Friday, June 11, 2010

Manufacturing showing signs of recovery

The U.S. domestic manufacturing sector is showing signs of health and continued recovery, according to the Manufacturers Alliance /MAPI quarterly report that analyzes 27 major industries.
“A recovery is clearly well under way, and the industrial rebound is stronger than that in the general economy,” said Daniel J. Meckstroth, Ph.D., Chief Economist for the Manufacturers Alliance/MAPI and author of the analysis. “Consumer spending has returned to moderate growth, and the exceptionally severe winter prompted strong gains in non-automotive durable goods like clothing and utilities. An equally strong contributor is the swing in inventories. Since the beginning of the year, manufacturing has added about 100,000 jobs. Production grows faster than sales when firms move to less liquidation and then to rebuild inventories.”

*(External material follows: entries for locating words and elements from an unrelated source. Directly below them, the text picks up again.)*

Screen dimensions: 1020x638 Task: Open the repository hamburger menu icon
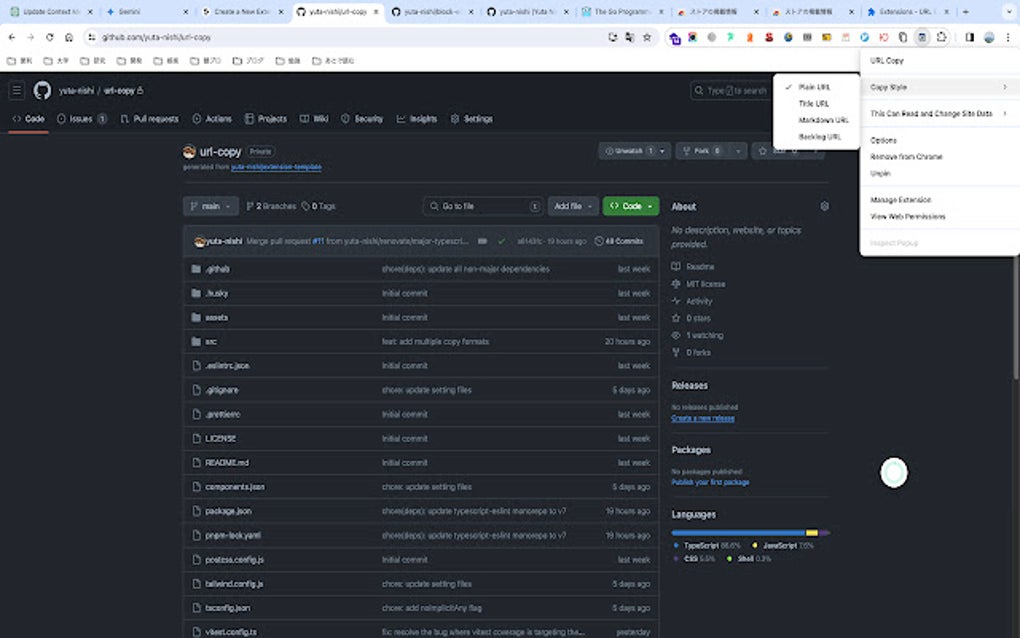coord(16,89)
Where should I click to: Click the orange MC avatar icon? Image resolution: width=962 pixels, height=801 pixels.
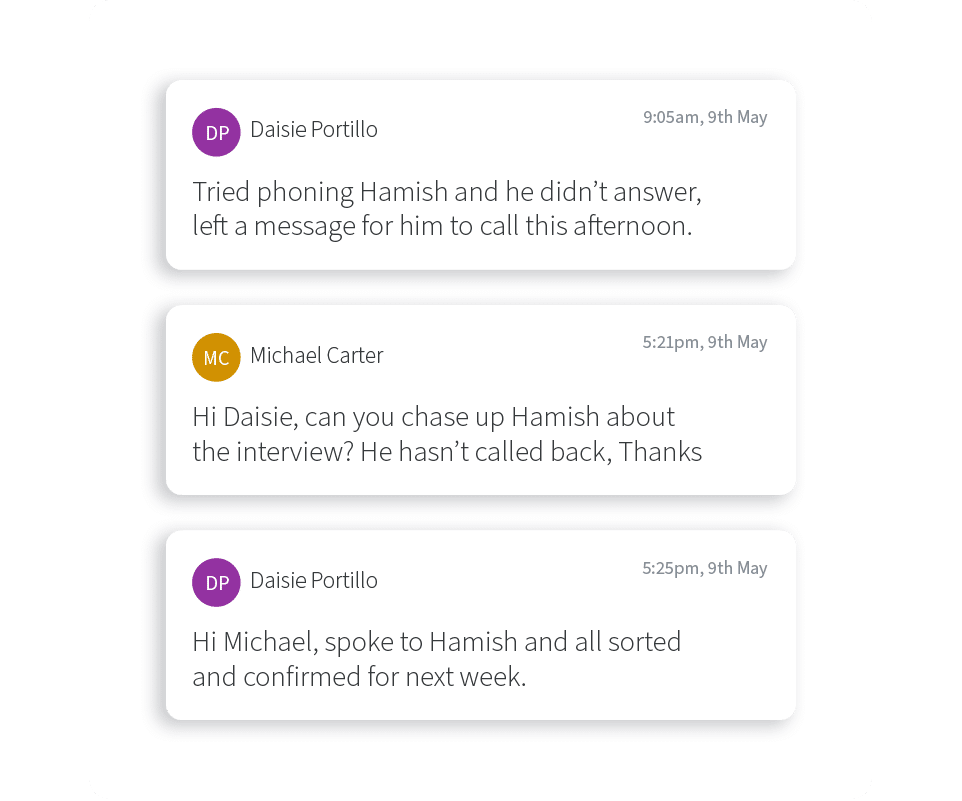click(216, 358)
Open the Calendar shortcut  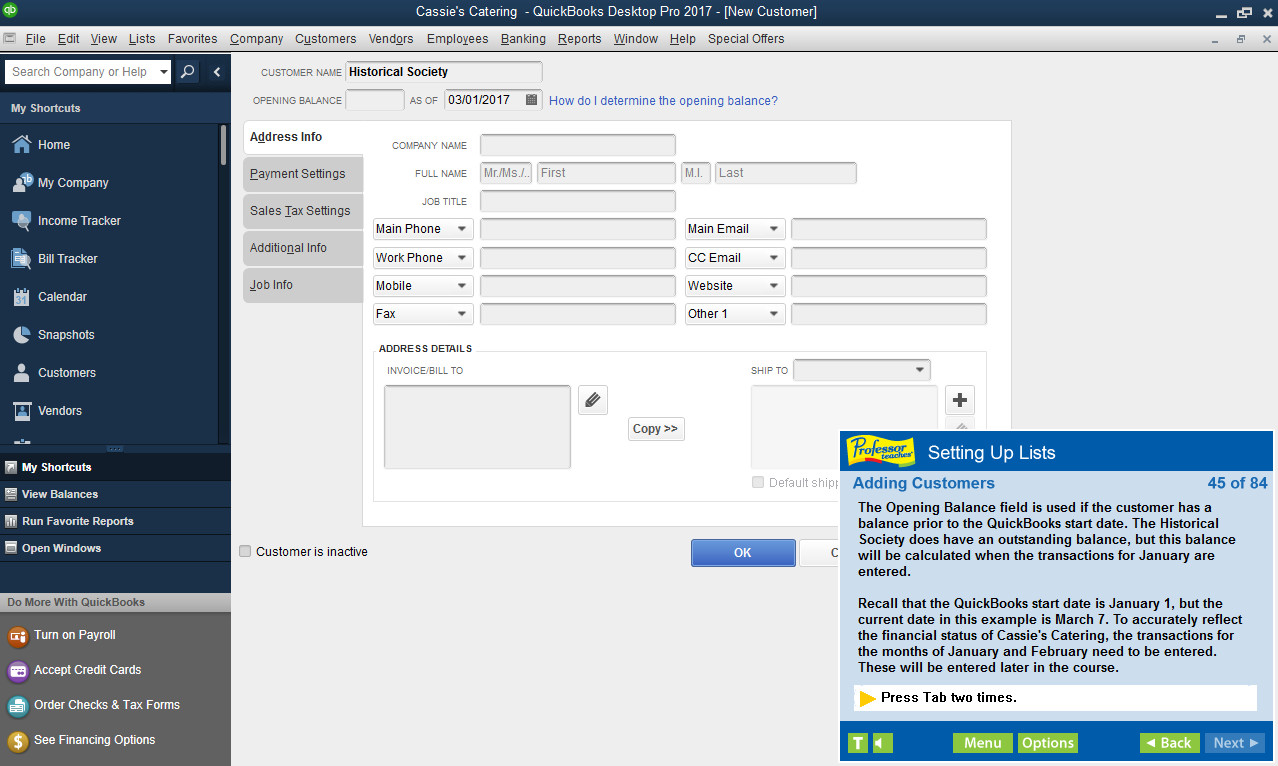point(60,296)
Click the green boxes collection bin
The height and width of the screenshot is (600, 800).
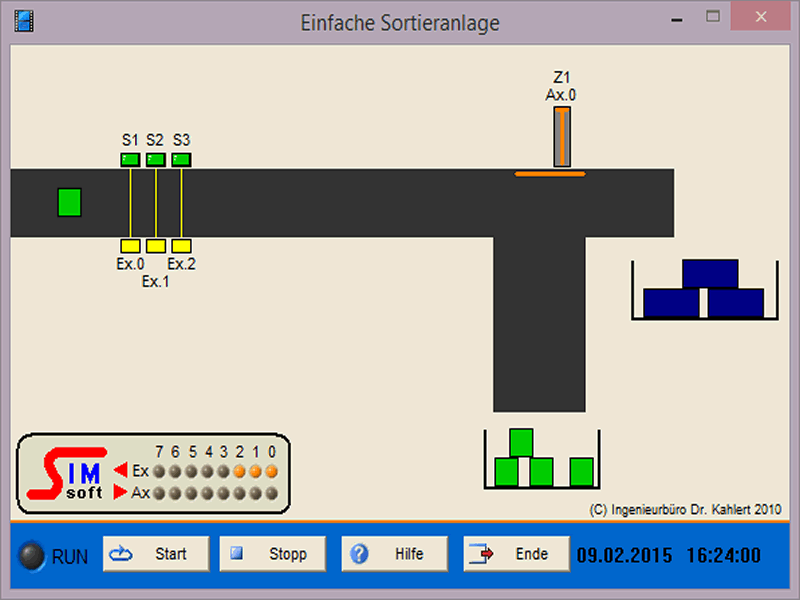click(x=541, y=460)
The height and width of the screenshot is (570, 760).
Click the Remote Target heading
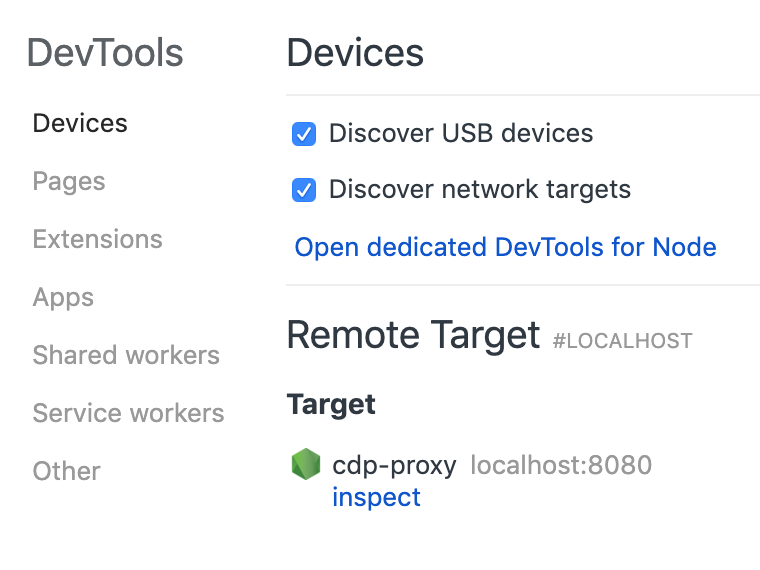point(413,335)
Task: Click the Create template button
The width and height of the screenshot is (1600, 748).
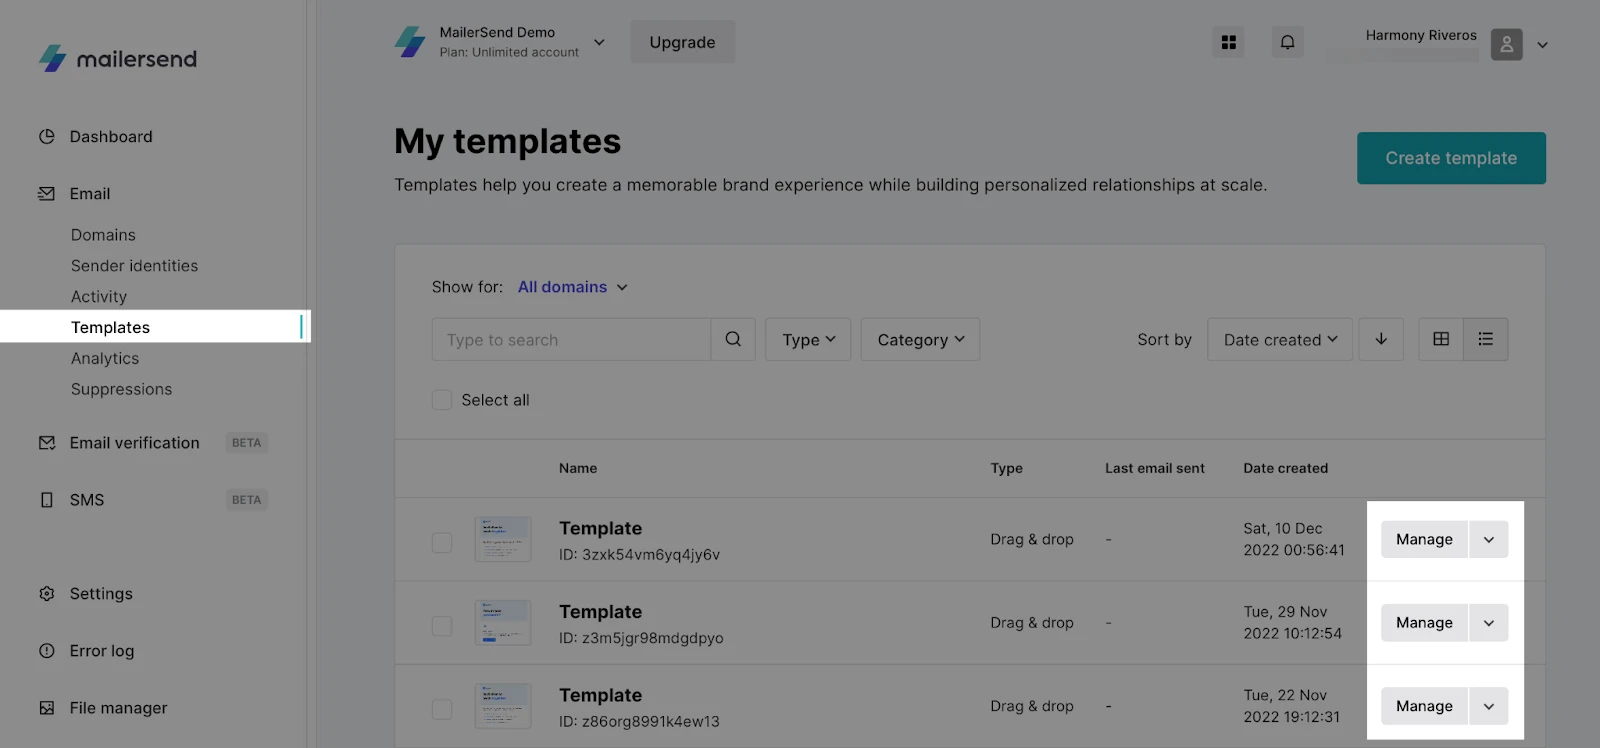Action: click(x=1450, y=158)
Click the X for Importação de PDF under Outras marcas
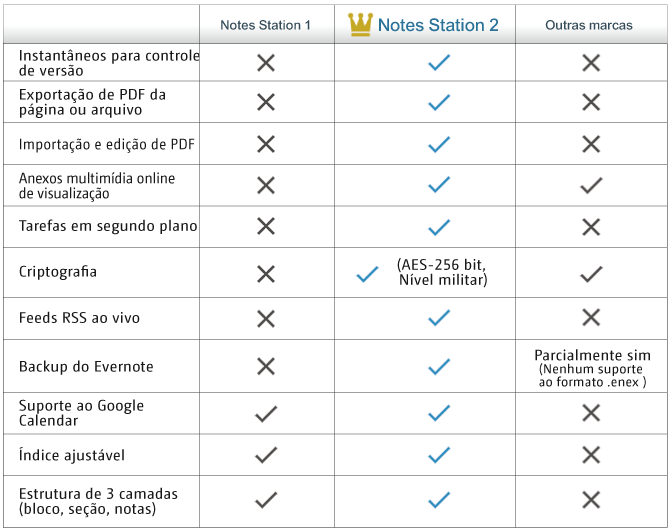The image size is (670, 530). pyautogui.click(x=591, y=144)
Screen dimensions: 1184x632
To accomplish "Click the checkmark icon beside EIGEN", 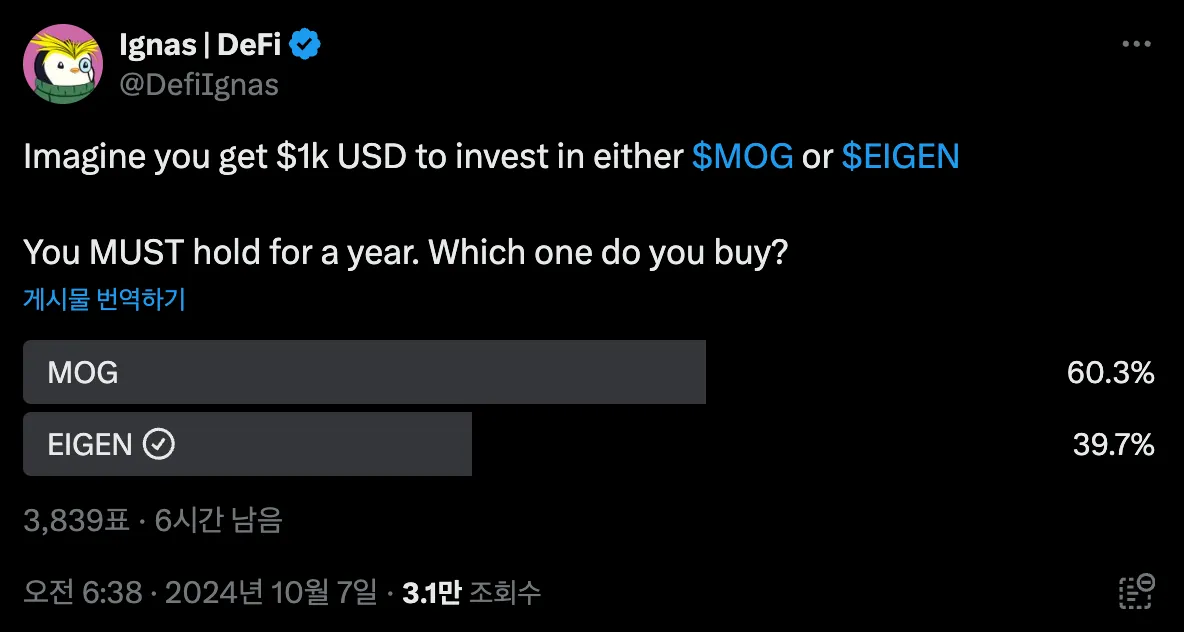I will click(159, 444).
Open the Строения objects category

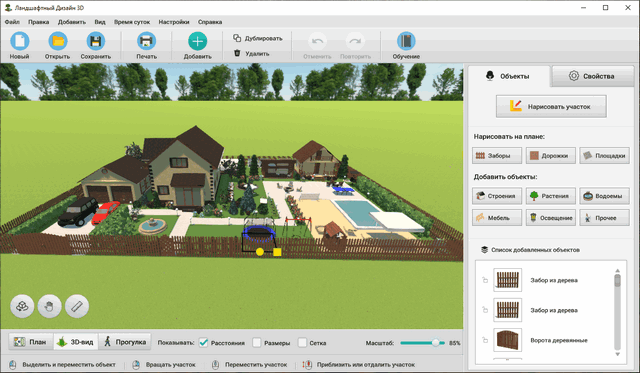pos(497,196)
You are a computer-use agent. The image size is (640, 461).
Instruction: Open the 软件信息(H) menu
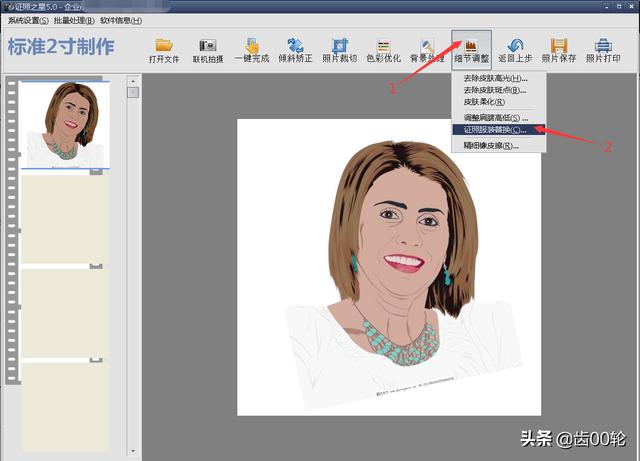pyautogui.click(x=120, y=21)

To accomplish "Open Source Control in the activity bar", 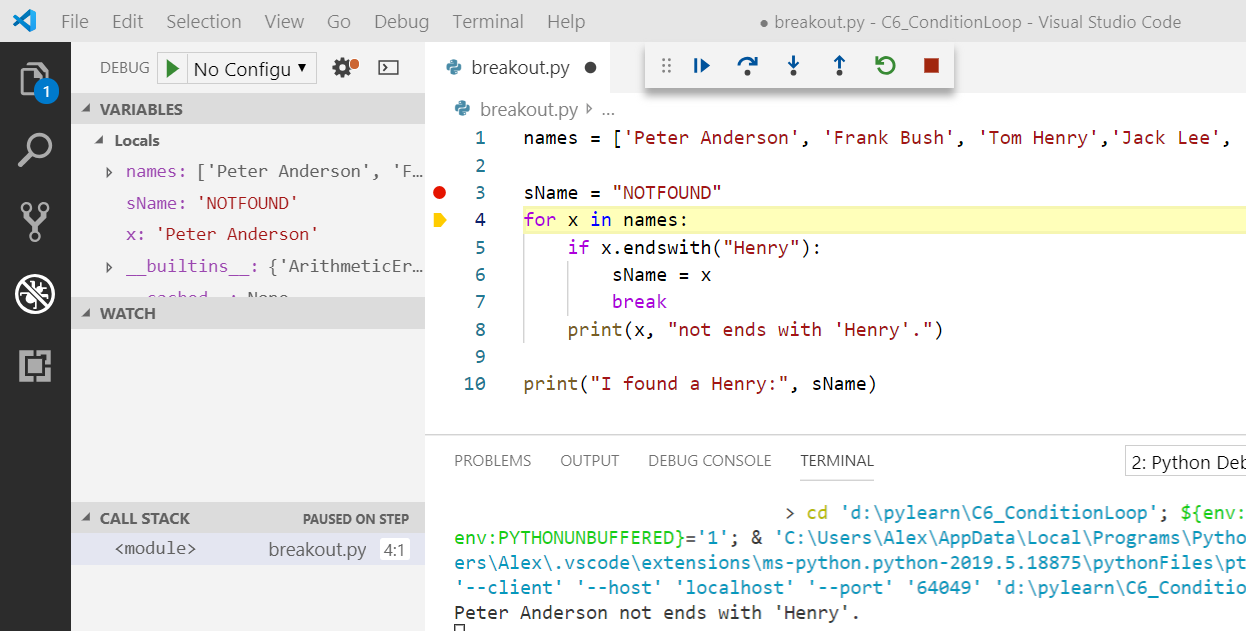I will pos(35,222).
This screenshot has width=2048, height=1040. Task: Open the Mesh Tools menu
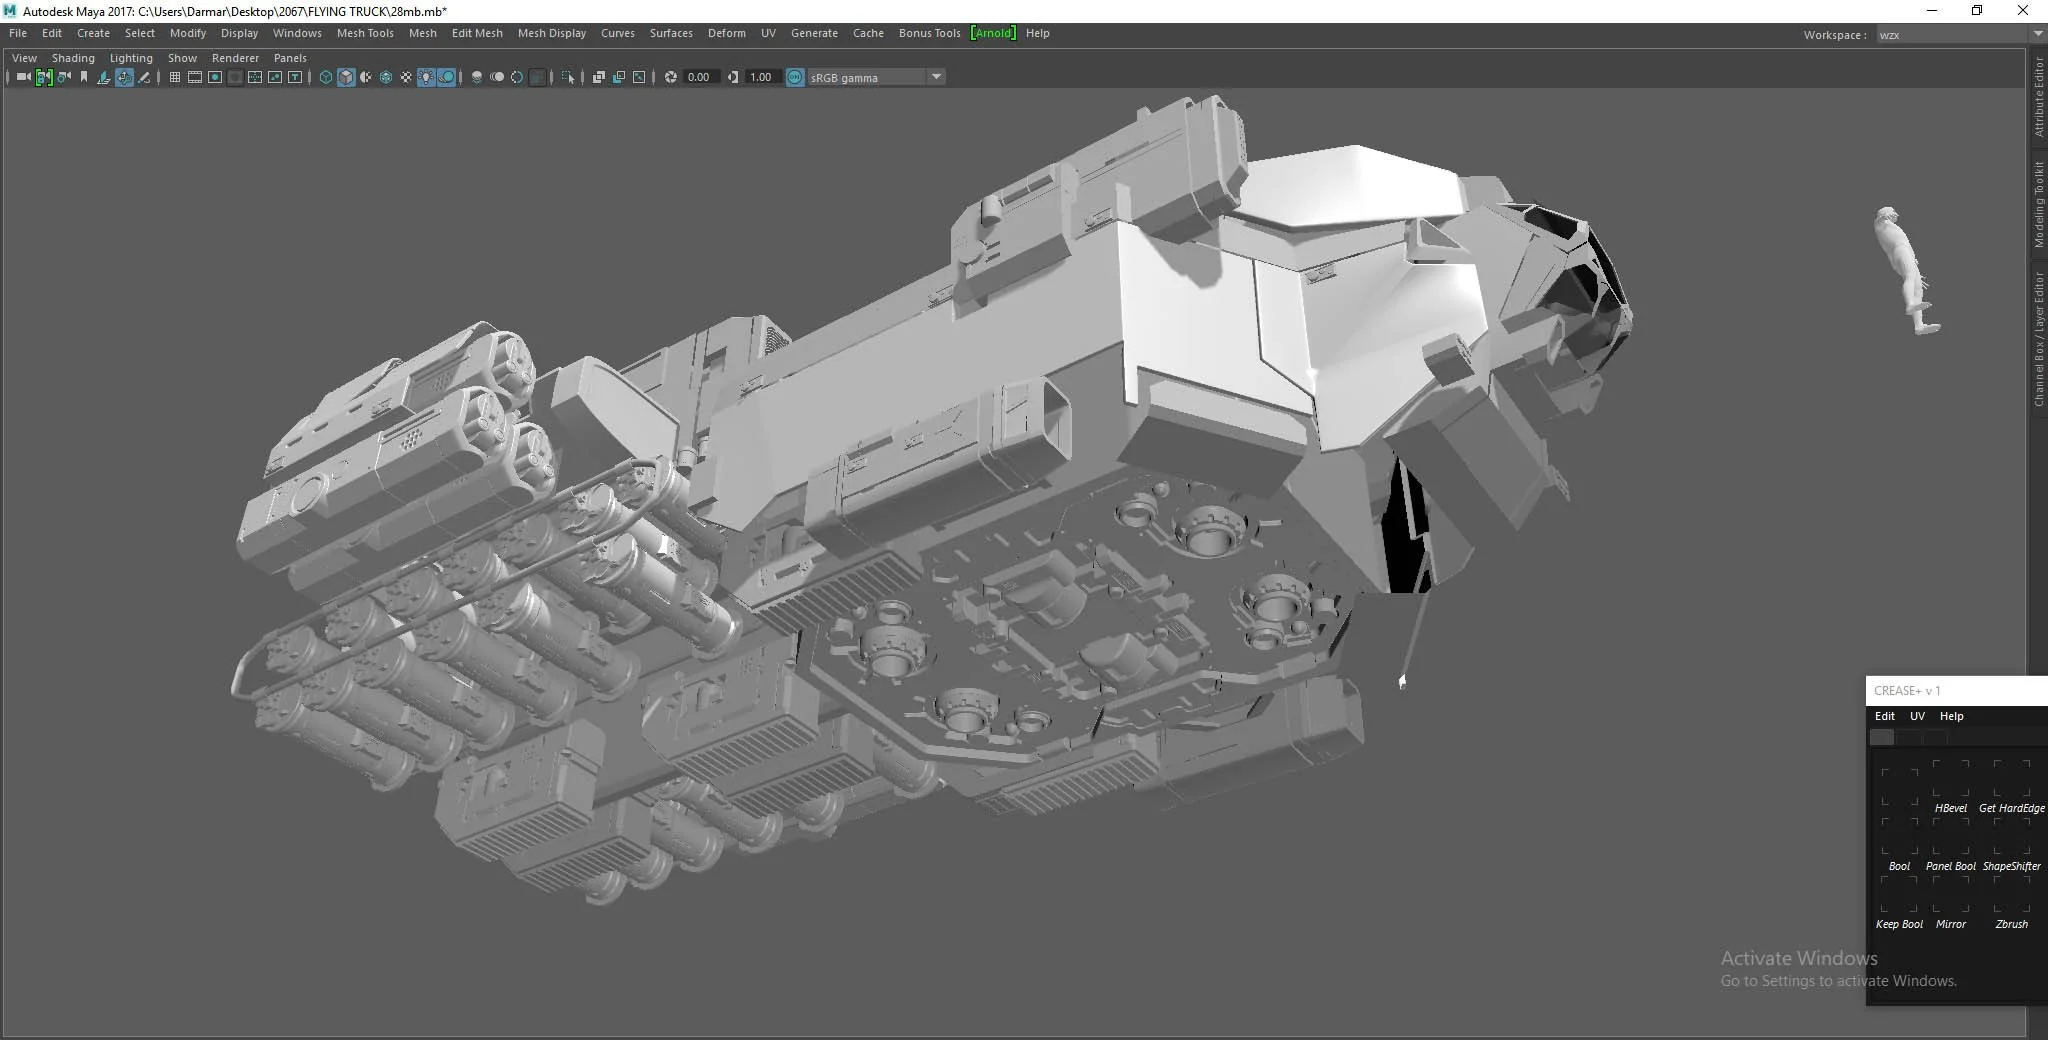pyautogui.click(x=365, y=33)
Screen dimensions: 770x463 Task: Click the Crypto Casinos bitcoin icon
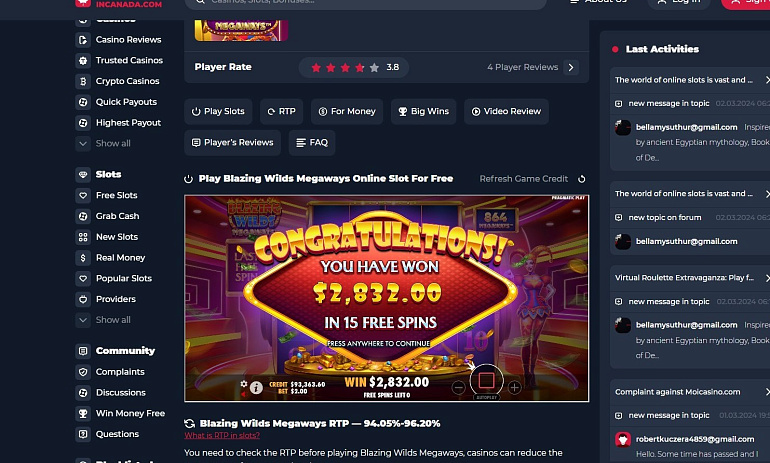pyautogui.click(x=83, y=81)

Manufacturing industrial production, measured on a quarter-to-quarter basis, grew at a 7 percent annual rate in the three months ending April 2010, after expanding at a 6 percent annual rate in the three months ending January 2010. MAPI predicts the trend will continue, increasing 6 percent overall in 2010 and 6 percent in 2011.
Production in non-high-tech manufacturing expanded at a 6 percent annual rate during the February-to-April 2010 period. According to MAPI’s most recent economic forecast, non-high-tech manufacturing production is expected to increase approximately 5 percent both in 2010 and in 2011. High-tech industrial production rose at a 28 percent annual rate in the February-to-April 2010 time frame. MAPI anticipates that it will post strong 18 percent growth in 2010 and 15 percent growth in 2011.
There was a significant upward trend in the February-to-April 2010 figures for the various components of the manufacturing economy. Nineteen of the 27 industries tracked in the report had inflation-adjusted new orders or production above the level of one year ago, seven more than reported in the previous three months ending in January 2010, and one industry remained flat. Iron and steel production grew by 101 percent in the three months ending in April 2010 compared to the previous three months, while oil and gas well drilling activity advanced by 100 percent in the same window.
The largest drop came in private nonresidential construction, which declined 22 percent, while engine, turbine, and power transmission equipment production experienced a 14 percent decline.
Meckstroth reports that 19 industries are in the accelerating growth (recovery) phase of the business cycle; no industry is in the decelerating growth (expansion) phase; one industry, private nonresidential construction, appears to be in the accelerating decline (either early recession or mid-recession) phase; and seven are in the decelerating decline (late recession or very mild recession) phase of the cycle.
The report also offers economic forecasts for 24 of the 27 industries. The manufacturing sector will show improvement in 2010, with MAPI forecasting 20 of 24 industries to show gains, led by iron and steel production with expected 54 percent growth and industrial machinery with 42 percent growth. The recovery should continue in 2011 with growth likely in 22 of 24 industries, including nine industries which are predicted to grow at double-digit rates, led by housing starts at 63 percent—albeit from current historically low levels—and engines, turbines and power transmission equipment at 28 percent.